(Dataset entries)
----------
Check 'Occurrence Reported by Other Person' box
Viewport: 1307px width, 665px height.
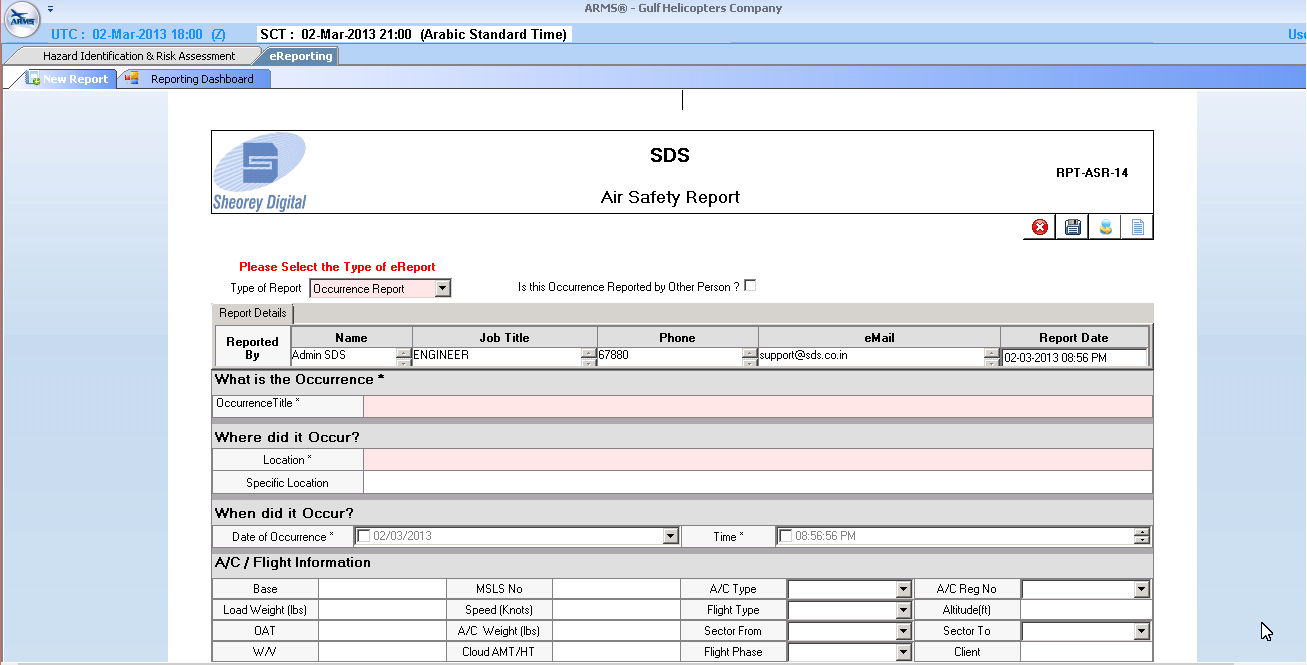[x=750, y=286]
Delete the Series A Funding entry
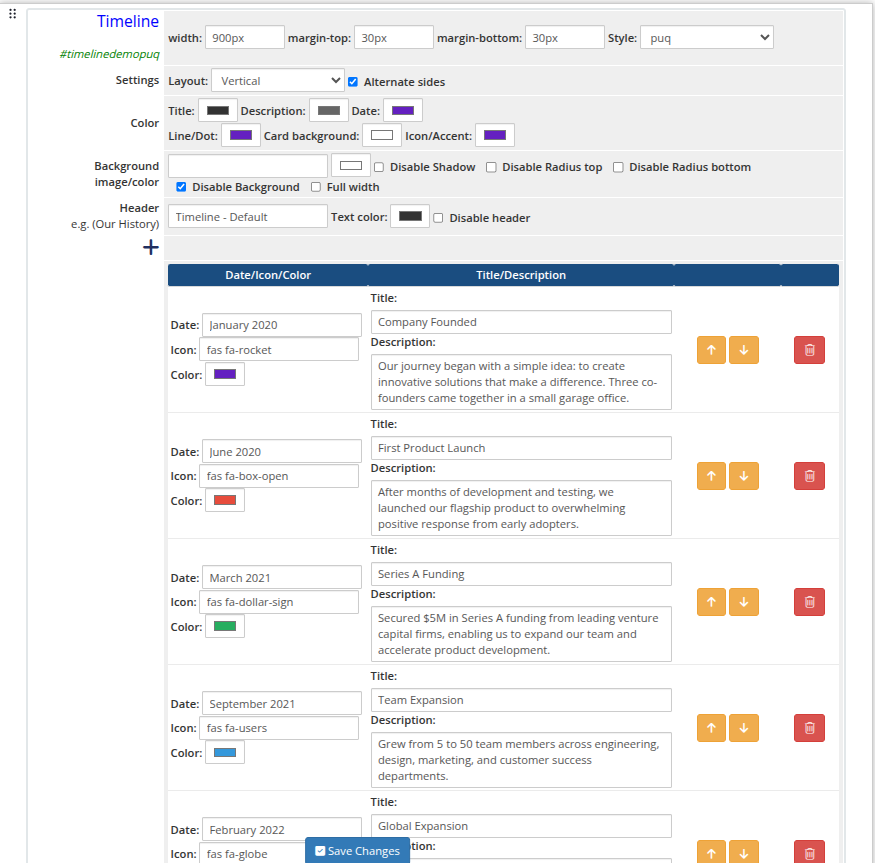Screen dimensions: 875x863 point(809,601)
----------
WHAT YOU NEED TO DO — Omit every picture, then write out the entries above exactly.

YOUR RESPONSE —
Check 'Occurrence Reported by Other Person' box
Viewport: 1307px width, 665px height.
[x=750, y=286]
Delete the Series A Funding entry
Screen dimensions: 875x863 point(809,601)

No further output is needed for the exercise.